On April 18, 2017, President Trump signed the Buy American and Hire American (BAHA) Presidential Executive Order.  The mandate is designed to create higher wages and employment rates for U.S. workers by administering and enforcing federal immigration laws.  BAHA directs those federal agencies responsible to propose new rules and new guidance.

Of the temporary work visas available, President Trump singled out the H-1B visa category as ripe for reform to ensure H-1B visas are awarded to the most skilled or highest paid foreign workers, and to prevent fraud and abuse.  But is such reform needed, and why should employers care?

The H-1B visa category is reserved for those foreign national workers filling specialty occupations.  Specialty occupations are defined as those minimally requiring a bachelor’s degree.  Employers sponsoring H-1B workers are obligated to pay and treat them as they would U.S. workers or face stiff penalties and debarment from participating in the H-1B program.  An annual quota of 85,000 H-1B visas limits the ability of employers to fully utilize the category.

Despite the quota, the H-1B visa remains a critical tool for employers attempting to fill gaps in and complement the U.S. workforce.  H-1B workers are highly skilled and educated, with 60% possessing a master’s degree or higher, according to Department of Homeland Security (DHS) U.S. Citizenship & Immigration Services (USCIS) 2017 data.  As reflected by public disclosure data available on the Department of Labor’s (DOL) website, employers rely upon H-1B workers to fill STEM-related and professional occupations facing labor shortages.

DOL Bureau of Labor Statistics data indicates unemployment in professional and related occupations has dropped from 3.3% as of July 2017 to 2.8 % as of July 2018.  These figures support the fact that more than enough work exists to Hire American as well as foreign talent.

As for concerns about fraud in the program, the DHS reported in 2017 that out of 334,104 H-1B petitions filed in 2016, only 253 were revoked or withdrawn as a result of a Fraud Detection and National Security site visit.

Despite these statistics, federal agencies have pressed on with new guidance to make hiring and retaining H-1B workers more challenging.  USCIS no longer gives deference to prior petition approvals, so an employer cannot rely on the fact an employee was previously approved when requesting an extension of stay.  USCIS will also now deny petitions more readily without first soliciting further evidence.  This additional scrutiny and vetting has led to increased processing times.

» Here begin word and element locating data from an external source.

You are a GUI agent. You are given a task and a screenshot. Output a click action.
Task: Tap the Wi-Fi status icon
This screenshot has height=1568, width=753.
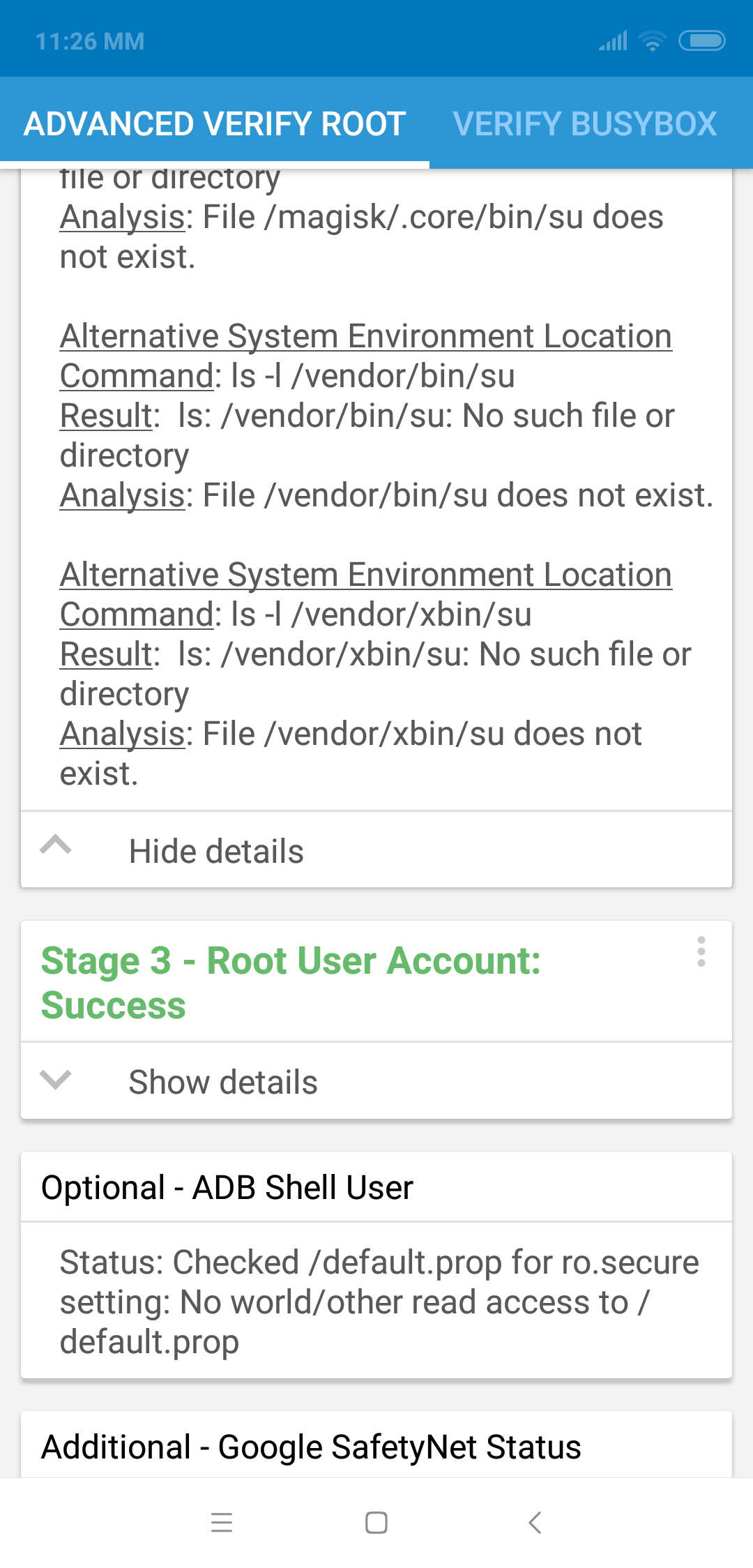click(653, 41)
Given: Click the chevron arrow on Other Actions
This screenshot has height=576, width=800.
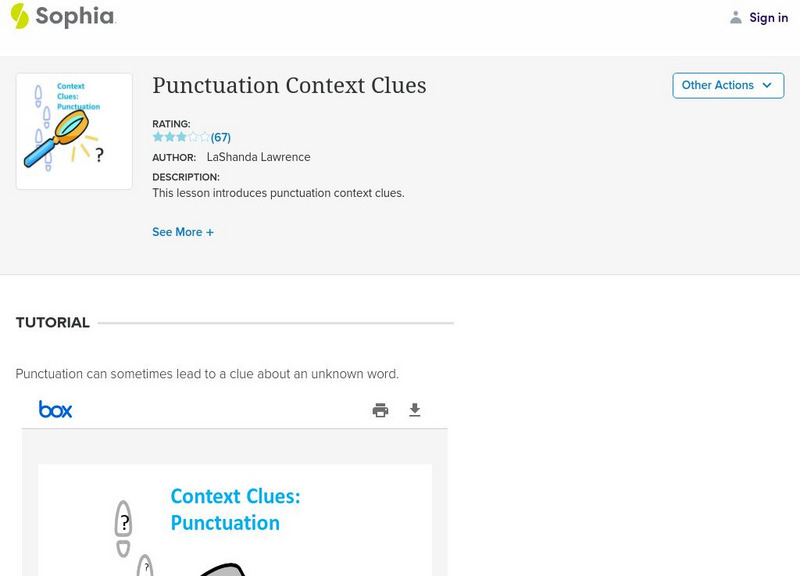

Nevertheless, the H-1B visa program remains vital to employers’ ability to hire and retain highly skilled talent – talent which supports global competitiveness and relevance.  Best positioned employers are those that are deliberate with corporate immigration policies and procedures.  Educating human resource professionals, hiring managers and recruiters about U.S. visa law and establishing strategic solutions for attracting and keeping H-1B workers in a tight labor market will afford a crucial edge in staying on top.